■ Study material:

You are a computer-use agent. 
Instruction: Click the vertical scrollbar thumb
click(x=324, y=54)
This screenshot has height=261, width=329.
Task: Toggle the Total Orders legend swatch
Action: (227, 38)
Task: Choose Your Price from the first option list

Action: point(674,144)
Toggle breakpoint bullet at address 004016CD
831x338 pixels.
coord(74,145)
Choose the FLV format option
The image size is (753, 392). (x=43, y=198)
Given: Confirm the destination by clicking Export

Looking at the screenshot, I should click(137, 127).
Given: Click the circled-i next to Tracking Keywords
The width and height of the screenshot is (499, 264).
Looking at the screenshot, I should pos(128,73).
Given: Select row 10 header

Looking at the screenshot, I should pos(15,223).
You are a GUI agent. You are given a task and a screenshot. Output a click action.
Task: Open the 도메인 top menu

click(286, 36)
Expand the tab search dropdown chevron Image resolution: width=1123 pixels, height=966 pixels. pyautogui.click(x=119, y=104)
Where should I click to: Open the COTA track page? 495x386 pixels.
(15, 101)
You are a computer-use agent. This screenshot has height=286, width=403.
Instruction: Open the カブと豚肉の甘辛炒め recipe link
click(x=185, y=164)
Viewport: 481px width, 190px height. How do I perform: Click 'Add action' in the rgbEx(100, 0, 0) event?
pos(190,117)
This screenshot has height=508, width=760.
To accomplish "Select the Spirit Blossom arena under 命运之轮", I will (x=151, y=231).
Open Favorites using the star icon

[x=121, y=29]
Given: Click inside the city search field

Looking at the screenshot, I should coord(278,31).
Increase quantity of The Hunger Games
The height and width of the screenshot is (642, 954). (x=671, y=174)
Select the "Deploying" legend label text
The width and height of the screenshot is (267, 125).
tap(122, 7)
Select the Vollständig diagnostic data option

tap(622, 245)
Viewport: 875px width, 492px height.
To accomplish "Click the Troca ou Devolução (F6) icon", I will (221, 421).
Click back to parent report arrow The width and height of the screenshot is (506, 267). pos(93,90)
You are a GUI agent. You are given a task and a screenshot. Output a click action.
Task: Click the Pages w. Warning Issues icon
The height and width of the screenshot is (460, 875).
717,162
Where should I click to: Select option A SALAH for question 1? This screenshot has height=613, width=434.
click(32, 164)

■ Exercise description: Retype every line of the material exactly as given.

■ Response to this exercise:
You are a computer-use agent. 
Instruction: Click the vertical scrollbar thumb
click(x=324, y=54)
This screenshot has height=261, width=329.
Task: Toggle the Total Orders legend swatch
Action: (227, 38)
Task: Choose Your Price from the first option list

Action: point(674,144)
Toggle breakpoint bullet at address 004016CD
831x338 pixels.
coord(74,145)
Choose the FLV format option
The image size is (753, 392). (x=43, y=198)
Given: Confirm the destination by clicking Export

Looking at the screenshot, I should click(137, 127).
Given: Click the circled-i next to Tracking Keywords
The width and height of the screenshot is (499, 264).
Looking at the screenshot, I should pos(128,73).
Given: Select row 10 header

Looking at the screenshot, I should pos(15,223).
You are a GUI agent. You are given a task and a screenshot. Output a click action.
Task: Open the 도메인 top menu

click(286, 36)
Expand the tab search dropdown chevron Image resolution: width=1123 pixels, height=966 pixels. pyautogui.click(x=119, y=104)
Where should I click to: Open the COTA track page? 495x386 pixels.
(15, 101)
You are a computer-use agent. This screenshot has height=286, width=403.
Instruction: Open the カブと豚肉の甘辛炒め recipe link
click(x=185, y=164)
Viewport: 481px width, 190px height. How do I perform: Click 'Add action' in the rgbEx(100, 0, 0) event?
pos(190,117)
This screenshot has height=508, width=760.
To accomplish "Select the Spirit Blossom arena under 命运之轮", I will (x=151, y=231).
Open Favorites using the star icon

[x=121, y=29]
Given: Click inside the city search field

Looking at the screenshot, I should coord(278,31).
Increase quantity of The Hunger Games
The height and width of the screenshot is (642, 954). (x=671, y=174)
Select the "Deploying" legend label text
The width and height of the screenshot is (267, 125).
tap(122, 7)
Select the Vollständig diagnostic data option

tap(622, 245)
Viewport: 875px width, 492px height.
To accomplish "Click the Troca ou Devolução (F6) icon", I will (221, 421).
Click back to parent report arrow The width and height of the screenshot is (506, 267). pos(93,90)
You are a GUI agent. You are given a task and a screenshot. Output a click action.
Task: Click the Pages w. Warning Issues icon
The height and width of the screenshot is (460, 875).
717,162
Where should I click to: Select option A SALAH for question 1? This screenshot has height=613, width=434.
click(32, 164)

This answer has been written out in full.